Menjadi pertanyaan selanjutnya, darimana bakteri tersebut diperoleh?. Di toko-toko kimia, atau laboratorium sudah banyak yang menjual bakteri dalam bentuk biakan basah siap pakai atau yang masih kering. Apabila kita kesulitan mendapatkan, tentu cara sederhana ini bisa dipakai. Dengan menjebak bakteri, kita bisa mendapatkan Acetobacter xylinum dengan mudah dan gratis, dan siapa tahu sangat potensial sekali. Media penjembak, dibuat dari nanas yang sudah kelewat matang dan diblender atau ditumbuk, lalu taruh dinampan dan biarkan beberapa hari lalu tutup dengan plastik. Jika dipermukaan nanas tersebut ada selaput berwarna putih kenyal, itulah biangnya nata yang bisa kita manfaatkan. Mungkin secara teknis tidak akan dibahas disini, karena akan terlalu panjang dan lebar, setikdaknya ada sebuah solusi bagaimana menjawab pertanyaan besar yang berkaitan dengan kerusakan lingkungan dengan kaca mata yang sederhana.
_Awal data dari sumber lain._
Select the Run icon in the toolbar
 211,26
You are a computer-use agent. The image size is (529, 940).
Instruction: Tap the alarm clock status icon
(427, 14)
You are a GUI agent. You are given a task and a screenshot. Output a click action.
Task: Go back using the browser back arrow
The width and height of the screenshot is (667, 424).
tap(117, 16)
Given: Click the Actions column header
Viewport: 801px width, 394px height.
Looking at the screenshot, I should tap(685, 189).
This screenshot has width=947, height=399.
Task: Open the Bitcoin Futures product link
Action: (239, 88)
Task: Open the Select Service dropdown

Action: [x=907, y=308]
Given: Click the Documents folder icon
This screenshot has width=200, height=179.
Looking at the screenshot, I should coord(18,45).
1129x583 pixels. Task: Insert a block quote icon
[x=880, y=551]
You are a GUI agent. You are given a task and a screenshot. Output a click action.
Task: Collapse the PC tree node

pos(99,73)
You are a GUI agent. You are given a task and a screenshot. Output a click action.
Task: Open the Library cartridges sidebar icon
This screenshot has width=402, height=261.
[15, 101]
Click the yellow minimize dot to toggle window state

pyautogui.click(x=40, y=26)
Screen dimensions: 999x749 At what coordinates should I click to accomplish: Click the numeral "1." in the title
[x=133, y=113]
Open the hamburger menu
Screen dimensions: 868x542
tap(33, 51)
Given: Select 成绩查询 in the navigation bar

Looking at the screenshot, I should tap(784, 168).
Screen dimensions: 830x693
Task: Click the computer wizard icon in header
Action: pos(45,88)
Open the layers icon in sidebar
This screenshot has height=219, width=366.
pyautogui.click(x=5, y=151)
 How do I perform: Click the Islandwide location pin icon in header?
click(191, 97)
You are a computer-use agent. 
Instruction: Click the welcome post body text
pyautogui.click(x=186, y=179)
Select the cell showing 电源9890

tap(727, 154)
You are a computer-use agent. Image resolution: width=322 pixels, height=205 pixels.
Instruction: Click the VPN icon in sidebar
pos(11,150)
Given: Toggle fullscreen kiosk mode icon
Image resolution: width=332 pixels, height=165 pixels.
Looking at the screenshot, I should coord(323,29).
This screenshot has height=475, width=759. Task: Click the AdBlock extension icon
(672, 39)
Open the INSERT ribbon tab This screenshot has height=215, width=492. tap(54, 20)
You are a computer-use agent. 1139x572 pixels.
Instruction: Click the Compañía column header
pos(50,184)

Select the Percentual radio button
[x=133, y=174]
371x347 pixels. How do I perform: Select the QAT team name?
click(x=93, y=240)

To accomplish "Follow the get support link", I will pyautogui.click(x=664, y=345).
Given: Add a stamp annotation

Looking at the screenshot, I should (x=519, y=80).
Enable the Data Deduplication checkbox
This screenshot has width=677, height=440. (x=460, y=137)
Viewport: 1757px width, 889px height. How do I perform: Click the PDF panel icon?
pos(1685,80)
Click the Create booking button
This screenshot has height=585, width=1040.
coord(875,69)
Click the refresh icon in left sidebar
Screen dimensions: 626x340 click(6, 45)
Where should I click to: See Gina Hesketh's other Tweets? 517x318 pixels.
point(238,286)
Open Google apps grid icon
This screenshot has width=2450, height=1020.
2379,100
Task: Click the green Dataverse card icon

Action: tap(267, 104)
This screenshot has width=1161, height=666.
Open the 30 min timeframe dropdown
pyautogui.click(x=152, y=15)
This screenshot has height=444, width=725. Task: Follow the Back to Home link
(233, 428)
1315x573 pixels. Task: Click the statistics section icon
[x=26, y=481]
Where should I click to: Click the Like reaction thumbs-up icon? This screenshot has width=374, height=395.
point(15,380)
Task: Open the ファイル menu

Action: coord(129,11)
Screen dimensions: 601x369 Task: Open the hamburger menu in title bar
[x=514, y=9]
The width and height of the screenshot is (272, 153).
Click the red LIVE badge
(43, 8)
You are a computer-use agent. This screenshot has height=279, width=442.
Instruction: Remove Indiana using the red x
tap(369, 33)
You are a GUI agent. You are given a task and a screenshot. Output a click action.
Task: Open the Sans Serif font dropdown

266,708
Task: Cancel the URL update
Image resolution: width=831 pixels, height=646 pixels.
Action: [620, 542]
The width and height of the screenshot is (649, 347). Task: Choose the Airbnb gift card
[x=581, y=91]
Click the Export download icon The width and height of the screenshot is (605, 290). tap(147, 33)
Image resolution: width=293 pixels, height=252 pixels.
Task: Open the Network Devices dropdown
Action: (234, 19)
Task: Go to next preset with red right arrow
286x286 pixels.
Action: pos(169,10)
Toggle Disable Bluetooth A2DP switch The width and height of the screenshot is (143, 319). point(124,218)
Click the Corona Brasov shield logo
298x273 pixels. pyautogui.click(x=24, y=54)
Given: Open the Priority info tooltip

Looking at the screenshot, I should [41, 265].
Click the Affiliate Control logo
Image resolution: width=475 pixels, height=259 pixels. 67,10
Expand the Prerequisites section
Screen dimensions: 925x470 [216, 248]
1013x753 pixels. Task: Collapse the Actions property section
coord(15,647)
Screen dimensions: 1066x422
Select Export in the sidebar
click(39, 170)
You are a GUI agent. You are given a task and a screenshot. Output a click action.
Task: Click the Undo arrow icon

Acetobacter xylinum menjadi solusi ditengah-tengah krisis yang berhubungan dengan pemanfaatan serat dari tumbuhan. Kertas yang semula dari tumbuhan berusia puluhan tahun, kini bisa sedikit dibantu dengan prouk dari bakteri f
ungsional ini. Memang tidak mudah jika kita sendiri turun tangan langsung, setidaknya memberikan inspirasi bagaiamana peran mikroorganisme bisa mengambil alih peran tumbuhan dalam penyediaan serat sebagai bahan baku produk insdustri. Dari uraian diatas, siapa tahu kita sadar, untuk membuat selembar kertas banyak hal yang menjadi korban, sehingga kita bisa lebih bijak bagaimana memakai selembar tissue dari hal-hal yang seharusnya bisa dilakukan dengan cara yang jauh lebih ramah lingkungan. Ini hanyalah sebuah jawaban dari kegelisahan, dari kacamata dan sudut pandang lain.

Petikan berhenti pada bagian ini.